Lower dimensions mean:
- Smaller storage requirements
- Faster similarity computations
- Potential information loss
Higher dimensions mean:
- More expressive capacity
- Larger memory footprint
- Computational overhead
The conventional wisdom holds that returns diminish quickly past 1024-2048 dimensions. Our experiments challenge this.
Experimental Setup
We trained a series of embedding models with identical architectures except for output dimension:
| Model | Dimensions | Parameters |
|---|---|---|
| Zen-Embed-S | 768 | 110M |
| Zen-Embed-M | 1536 | 125M |
| Zen-Embed-L | 3072 | 155M |
| Zen-Embed-XL | 7680 | 230M |
Training data: 1.2B text pairs with contrastive learning objective.
Results
Retrieval Benchmarks
BEIR (Benchmarking IR) results across 15 datasets:
| Model | NDCG@10 | Recall@100 | MRR |
|---|---|---|---|
| Zen-Embed-S | 48.2 | 71.3 | 45.1 |
| Zen-Embed-M | 51.7 | 75.8 | 48.9 |
| Zen-Embed-L | 54.1 | 79.2 | 52.3 |
| Zen-Embed-XL | 57.3 | 83.6 | 55.8 |
The improvements continue well past conventional dimension counts.
Scaling Analysis
Plotting performance against log(dimensions) reveals near-linear scaling:
$$\text{NDCG@10} \approx 0.12 \cdot \log_2(d) + 37.4$$
This suggests embedding capacity remains a bottleneck even at high dimensions.
Per-Domain Breakdown
The benefits are not uniform across domains:
| Domain | 768d | 7680d | Improvement |
|---|---|---|---|
| Scientific | 42.1 | 54.7 | +30% |
| Legal | 38.9 | 51.2 | +32% |
| Conversational | 52.3 | 55.1 | +5% |
| News | 49.8 | 53.4 | +7% |
Technical and specialized domains benefit most. Everyday conversational content sees smaller gains.
Interpretability
Higher dimensions don’t just improve metrics; they enable finer distinctions. Analysis of the 7680d space shows:
- Cleaner clusters: Topic boundaries are sharper
- Preserved nuance: Similar but distinct concepts remain separable
- Hierarchical structure: Taxonomic relationships emerge naturally
The Efficiency Question
7680 dimensions cost more to store and search. Is it worth it?
Storage
| Dimensions | Bytes per Vector | 1M Vectors |
|---|---|---|
| 768 | 3,072 | 2.9 GB |
| 7680 | 30,720 | 29.3 GB |
10x storage for higher dimensions. Significant but manageable with modern hardware.
Search Latency
Exact search scales linearly with dimensions. But approximate methods (HNSW, IVF) show sublinear scaling:
| Dimensions | Exact (ms) | HNSW (ms) | IVF-PQ (ms) |
|---|---|---|---|
| 768 | 12.3 | 0.8 | 0.3 |
| 7680 | 118.7 | 2.1 | 0.7 |
With appropriate indexing, 7680d search remains practical.
Compression
Quantization recovers much of the efficiency loss:
- INT8: 4x compression, <1% quality loss
- Binary: 32x compression, 5% quality loss
- Product Quantization: 16x compression, 2% quality loss
Practical Recommendations
Based on our experiments:
- If retrieval quality matters most: Use 7680d with HNSW indexing
- If storage is constrained: Use 7680d with INT8 quantization (still beats 768d float32)

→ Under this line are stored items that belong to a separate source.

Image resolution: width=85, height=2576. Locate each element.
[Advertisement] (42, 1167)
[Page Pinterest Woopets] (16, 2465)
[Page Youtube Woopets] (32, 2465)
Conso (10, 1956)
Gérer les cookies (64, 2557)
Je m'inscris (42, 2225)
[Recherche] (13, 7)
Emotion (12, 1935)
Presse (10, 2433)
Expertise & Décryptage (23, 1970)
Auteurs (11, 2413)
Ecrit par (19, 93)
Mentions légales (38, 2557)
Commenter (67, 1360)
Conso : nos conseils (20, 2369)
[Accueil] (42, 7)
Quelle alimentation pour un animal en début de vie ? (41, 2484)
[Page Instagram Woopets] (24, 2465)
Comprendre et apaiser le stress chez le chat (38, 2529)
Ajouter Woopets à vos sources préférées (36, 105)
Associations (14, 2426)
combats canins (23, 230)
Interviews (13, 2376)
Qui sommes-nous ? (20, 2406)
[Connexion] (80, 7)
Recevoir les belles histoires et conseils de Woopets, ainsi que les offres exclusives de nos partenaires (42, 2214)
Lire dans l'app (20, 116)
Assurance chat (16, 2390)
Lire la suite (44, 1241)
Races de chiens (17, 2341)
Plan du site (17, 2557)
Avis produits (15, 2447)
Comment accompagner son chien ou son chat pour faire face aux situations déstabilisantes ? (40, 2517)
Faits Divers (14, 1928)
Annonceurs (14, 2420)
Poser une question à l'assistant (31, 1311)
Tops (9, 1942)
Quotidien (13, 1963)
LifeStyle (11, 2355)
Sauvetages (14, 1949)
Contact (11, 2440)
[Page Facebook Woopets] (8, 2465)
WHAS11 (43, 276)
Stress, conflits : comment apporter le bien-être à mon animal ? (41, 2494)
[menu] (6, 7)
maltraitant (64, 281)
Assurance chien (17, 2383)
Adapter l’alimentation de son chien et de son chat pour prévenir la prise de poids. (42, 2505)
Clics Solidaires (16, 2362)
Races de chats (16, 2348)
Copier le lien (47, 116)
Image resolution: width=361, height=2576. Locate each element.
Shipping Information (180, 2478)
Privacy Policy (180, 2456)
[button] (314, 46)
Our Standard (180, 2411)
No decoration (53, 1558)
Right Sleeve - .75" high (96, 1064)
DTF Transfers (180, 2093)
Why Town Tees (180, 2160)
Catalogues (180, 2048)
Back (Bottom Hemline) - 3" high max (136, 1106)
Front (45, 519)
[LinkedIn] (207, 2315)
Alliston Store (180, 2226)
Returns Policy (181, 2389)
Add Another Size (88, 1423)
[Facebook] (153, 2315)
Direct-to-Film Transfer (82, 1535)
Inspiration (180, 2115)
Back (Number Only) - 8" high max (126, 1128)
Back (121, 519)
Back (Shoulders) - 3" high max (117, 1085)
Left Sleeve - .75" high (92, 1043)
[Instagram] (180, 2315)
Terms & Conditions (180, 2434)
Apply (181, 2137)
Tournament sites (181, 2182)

- For conversational applications: 1536d is sufficient
- For technical/specialized domains: Higher dimensions provide outsized benefits
Release
We’re releasing the Zen-Embed family:
- Zen-Embed-S (768d): Free, MIT license
- Zen-Embed-M (1536d): Free, MIT license
- Zen-Embed-L (3072d): Free, MIT license
- Zen-Embed-XL (7680d): Free, MIT license
All models available on Hugging Face: huggingface.co/zoo-labs
What This Means
The embedding dimension race isn’t over. There’s room to improve retrieval quality by increasing capacity. As hardware improves and indexing methods advance, higher-dimensional embeddings become increasingly practical.
More dimensions, better retrieval. Sometimes the simple approach works.
Zach Kelling is a co-founder of Zoo Labs Foundation.